DEAD IN HOG HEAVEN

By Carol Caverly
Write Way Publishing - December, 2000
ISBN: 1885173-830 - Cloth cover

Mystery / Amateur Sleuth

 

Reviewed by: Jo Rogers, MyShelf.Com
Buy a Copy

 

Dead in Hog Heaven is Carol Caverly's third book in her Thea Barlow in Wyoming series.  Though I haven't read the first two books in this series, All the Old Lions and Frogskin and Muttonfat, I look forward to the pleasure.  If they are as well-written and entertaining as Dead in Hog Heaven, readers are in for a treat.

 

In this story, Thea Barlow is now engaged to geologist Max Holman, her crony from the previous two books.  She has quit her job as editor of Western True Crimes magazine, and has left Chicago.  In a leap of faith, she has moved to Wyoming, settling on a small, clapboard house with gingerbread trim in the town of Garnet Pass.  On her way there, she stopped in the town of Hog Heaven, population, seven.  She wanted to do a bit of research on the Four Mile "hog" ranch.  Begun in the 1870s, the ranch was actually a house of prostitution.  The women, all none too appealing, were referred to as "hogs."

● SOURCE EXCERPT:
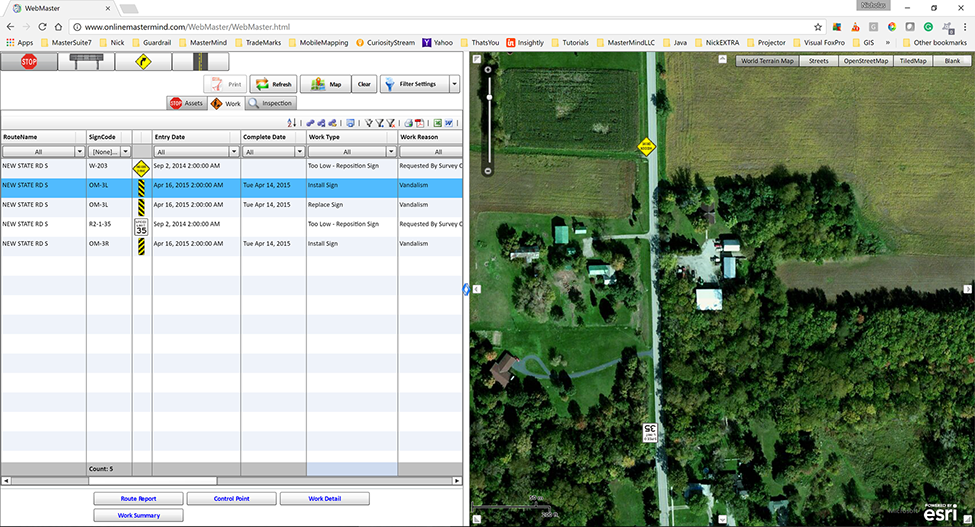Click the map zoom slider handle

(489, 97)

● SHORT EXERCISE 1: List every title in the Thea Barlow in Wyoming series that the book review names.
● SHORT EXERCISE 2: Reproduce word for word the portion of the book review between "Dead in Hog Heaven is" and "for a treat.", inclusive.
Work only from the book review and set the data aside.

● RIGHT ANSWER 1:
- Dead in Hog Heaven
- All the Old Lions
- Frogskin and Muttonfat

● RIGHT ANSWER 2:
Dead in Hog Heaven is Carol Caverly's third book in her Thea Barlow in Wyoming series.  Though I haven't read the first two books in this series, All the Old Lions and Frogskin and Muttonfat, I look forward to the pleasure.  If they are as well-written and entertaining as Dead in Hog Heaven, readers are in for a treat.